• **What you need to do**:
a – Reproduce the passage from the post on Virgo, Gemini, and Libra, starting at "- Virgo now provides" and ending at "migrated into Libra.".
b – Does the post on Virgo, Gemini, and Libra agree with each statement below? Answer yes or no for each, quoting the words from the post that decide it.
(i) Virgo was based on Tomcat embedded into OSGi.
(ii) Virgo uses the Apache Configuration Admin service.
(iii) p2 support in Virgo is still in prototype form.
START Passage for review
Incremental OSGi with Virgo, Gemini, and Libra
As I anticipate the start of EclipseCon 2011 later today, I'm reflecting on the current state of the Eclipse Virgo, Gemini, and Libra projects.
As I'll be discussing on Tuesday, Virgo evolved out of a relatively mature project whose aim was to make it easy for enterprise applications and enterprise application developers to adopt OSGi. The goal was to make the transition to OSGi incremental. Essentially you can start with a standard WAR file and deploy it to Virgo as-is. Then you can incrementally refactor the WAR file into an application comprising multiple OSGi bundles while continuing to use familiar technologies such as Spring, Hibernate, JPA, etc. We based Virgo on Tomcat suitably embedded into OSGi, again to provide familiarity for enterprise developers as well as systems administrators.
In parallel with the evolution of Virgo, the OSGi Alliance Enterprise Expert Group, being discussed on Tuesday, produced a series of enterprise specifications again with the goal of enabling enterprise applications to be migrate straightforwardly to OSGi. The reference implementations of these specifications became today's Eclipse Gemini project:
- Gemini Blueprint - an OSGi standard dependency injection container which also supports the popular Spring and Spring DM namespaces
- Gemini Web - support for servlets in the form of OSGi standard Web Application Bundles (WABs) or standard WAR files
- Gemini JPA - support for JPA persistence in OSGi
- Gemini DBAccess - modularised JDBC drivers for use in OSGi
- Gemini Management - JMX management for OSGi
- Gemini Naming - support for JNDI naming in OSGi
- Virgo now uses Equinox Configuration Admin and Event Admin services instead of their Apache equivalents.
- Virgo has moved to the new framework hooks model for isolation in Equinox which is part of the OSGi 4.3 standard soon to be issued for public review.
- Virgo now provides two web servers: Virgo Tomcat Server, which continues to be based on Gemini Web, and Virgo Jetty Server. Some exciting technology for modularising the view portion of web applications is also emerging into the Virgo mainstream as we'll hear on Wednesday.
- p2 support in Virgo is also making good progress although this is currently in prototype form.
- The Libra project, which will be presented on Wednesday, is providing development tooling for building WABs and will ship in the Eclipse Indigo release train later this year.
- The Virgo development tooling has entered the Eclipse IP process and will soon emerge in the Virgo project. Over time, the standards-based features of the Virgo tooling will be factored out and migrated into Libra.
- OSGi runtime launchers are also being contributed to Libra. I would hope to see a Virgo launcher for Libra emerge so that Libra can start to take over from the Virgo tooling for many aspects of enterprise OSGi application development.
END Passage for review
START Data segment
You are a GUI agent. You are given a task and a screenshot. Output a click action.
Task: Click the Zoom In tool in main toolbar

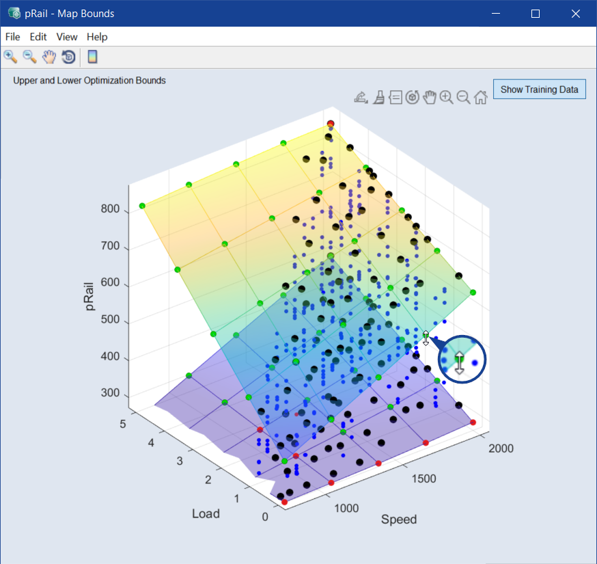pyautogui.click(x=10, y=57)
END Data segment
• **Expected results**:
a –
- Virgo now provides two web servers: Virgo Tomcat Server, which continues to be based on Gemini Web, and Virgo Jetty Server. Some exciting technology for modularising the view portion of web applications is also emerging into the Virgo mainstream as we'll hear on Wednesday.
- p2 support in Virgo is also making good progress although this is currently in prototype form.
- The Libra project, which will be presented on Wednesday, is providing development tooling for building WABs and will ship in the Eclipse Indigo release train later this year.
- The Virgo development tooling has entered the Eclipse IP process and will soon emerge in the Virgo project. Over time, the standards-based features of the Virgo tooling will be factored out and migrated into Libra.

b –
(i) Yes: "We based Virgo on Tomcat suitably embedded into OSGi"
(ii) No: "Virgo now uses Equinox Configuration Admin and Event Admin services instead of their Apache equivalents."
(iii) Yes: "although this is currently in prototype form."